The imaging sensor that is used in the machine vision system will basically dictate the limit of discrimination of detail that will be experienced with the system. Imaging sensors have a finite number of discrete detectors and this number limits the number of spatial data elements that can be processed or into which the image will be dissected. In a typical television based machine vision system today the number of spatial data points is on the order of 400 to 500 horizontal x 400 to 500 vertical.
What this means basically is that the smallest piece of information that can be discriminated is going to be a function of the field of view. Just like in photography one can use panoramic optics to take a view of a mountain range, although a family might be in the picture in the foothills of the mountains, it is unlikely that you would be able to discriminate the family in the picture. On the other hand, using a different lens and moving closer to the family, one would be able to capture the facial expressions of each member, but the resulting picture would not include the peaks of the mountains.
So, for example, given that an application requires a one inch field of view and a sensor with the equivalent of 500 spatial data points is used, one would have a spatial data point that would be approximately .002 inches on the side. Significantly, the ability of machine vision today to discriminate details in a scene is generally better than the size of a spatial data point.
In a manner basically analogous to how an eye can see stars in a night sky because of the contrast associated with the star light, so too in machine vision techniques exist which allow systems to be able to discriminate details smaller than a spatial data element. Again, contrast is critical. The claims for subpixel sensitivity vary from vendor to vendor and depend very much on their execution and the application.
In all machine vision systems up until this point in our discussion, the information or the image has been in an analog format. For a computer to operate on the picture the analog image must be digitized. This operation basically consists of sampling at discrete locations along the analog signal that corresponds to a plot of time vs. brightness, and quantizing the brightness at that sample point.
The actual brightness value is dependent on: the lighting, the reflective property of the object, conditions in the atmosphere between the lighting and the object and between the object and the camera, and the specific detector sensitivity in the imaging sensor. Most vision systems today characterize the brightness into a value of between 0 and 255. The brightness so characterized is generally referred to as a shade of gray.
For the most part today machine vision systems are monochromatic. Consequently, the color may also be a factor in the brightness value. That is, it is possible to have a shade of red and a shade of green (and so on) all of which would have the same brightness value. In many cases where color issues are a concern, filters are used in order to eliminate all colors that are not of interest to the particular application. In this way the gray shades are an indicator of the saturation level associated with a specific color.

TASK 1 - Write out the part of the machine vision text starting with "The actual brightness" and going on through "shade of gray.", keeping every word unchanged.

DATASET RECORDS -
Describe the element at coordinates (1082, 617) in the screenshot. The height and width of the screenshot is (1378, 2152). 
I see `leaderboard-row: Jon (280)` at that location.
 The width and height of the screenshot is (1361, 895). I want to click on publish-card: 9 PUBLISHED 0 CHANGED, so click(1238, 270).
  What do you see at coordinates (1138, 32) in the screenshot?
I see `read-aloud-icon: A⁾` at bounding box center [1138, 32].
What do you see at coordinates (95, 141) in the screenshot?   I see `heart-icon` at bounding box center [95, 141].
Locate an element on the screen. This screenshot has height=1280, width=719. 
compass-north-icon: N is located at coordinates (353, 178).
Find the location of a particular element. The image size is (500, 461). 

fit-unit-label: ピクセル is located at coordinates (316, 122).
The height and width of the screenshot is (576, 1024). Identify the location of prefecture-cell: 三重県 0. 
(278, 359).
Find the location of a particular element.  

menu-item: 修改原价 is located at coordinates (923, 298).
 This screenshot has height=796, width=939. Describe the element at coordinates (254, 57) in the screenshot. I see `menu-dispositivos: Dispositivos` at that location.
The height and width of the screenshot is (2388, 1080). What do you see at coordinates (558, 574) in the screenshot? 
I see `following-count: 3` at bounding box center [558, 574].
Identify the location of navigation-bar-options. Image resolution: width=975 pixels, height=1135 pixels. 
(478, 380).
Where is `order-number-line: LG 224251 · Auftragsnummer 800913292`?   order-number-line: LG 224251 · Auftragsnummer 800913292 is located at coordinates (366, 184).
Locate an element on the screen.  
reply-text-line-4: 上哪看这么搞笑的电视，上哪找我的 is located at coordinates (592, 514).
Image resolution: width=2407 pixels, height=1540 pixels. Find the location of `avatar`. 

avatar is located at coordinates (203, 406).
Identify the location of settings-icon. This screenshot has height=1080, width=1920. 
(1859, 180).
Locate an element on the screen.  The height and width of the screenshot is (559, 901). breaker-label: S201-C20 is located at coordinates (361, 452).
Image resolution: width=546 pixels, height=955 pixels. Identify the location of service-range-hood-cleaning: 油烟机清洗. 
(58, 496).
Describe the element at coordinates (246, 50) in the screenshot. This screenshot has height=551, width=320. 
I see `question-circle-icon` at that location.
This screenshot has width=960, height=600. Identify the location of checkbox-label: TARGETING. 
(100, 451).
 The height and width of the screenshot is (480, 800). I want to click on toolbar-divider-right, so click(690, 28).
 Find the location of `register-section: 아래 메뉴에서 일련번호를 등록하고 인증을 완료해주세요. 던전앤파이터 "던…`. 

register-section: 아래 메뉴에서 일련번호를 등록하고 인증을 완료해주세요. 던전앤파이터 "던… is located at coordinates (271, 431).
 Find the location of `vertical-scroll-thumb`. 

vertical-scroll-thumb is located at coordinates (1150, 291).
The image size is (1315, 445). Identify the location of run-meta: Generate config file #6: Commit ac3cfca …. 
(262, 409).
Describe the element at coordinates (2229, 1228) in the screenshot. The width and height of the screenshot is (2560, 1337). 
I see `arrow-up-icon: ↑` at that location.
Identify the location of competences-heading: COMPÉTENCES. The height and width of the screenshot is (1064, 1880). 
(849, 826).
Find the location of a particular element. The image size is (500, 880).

TASK 2 - Pull out the lines of the entries starting with the line with "Describe the element at coordinates (2229, 1228)" and going on through the last line of the entries. Reproduce them word for word.

EXERCISE RESULT 1 -
The actual brightness value is dependent on: the lighting, the reflective property of the object, conditions in the atmosphere between the lighting and the object and between the object and the camera, and the specific detector sensitivity in the imaging sensor. Most vision systems today characterize the brightness into a value of between 0 and 255. The brightness so characterized is generally referred to as a shade of gray.

EXERCISE RESULT 2 -
Describe the element at coordinates (2229, 1228) in the screenshot. The width and height of the screenshot is (2560, 1337). 
I see `arrow-up-icon: ↑` at that location.
Identify the location of competences-heading: COMPÉTENCES. The height and width of the screenshot is (1064, 1880). 
(849, 826).
Find the location of a particular element. The image size is (500, 880).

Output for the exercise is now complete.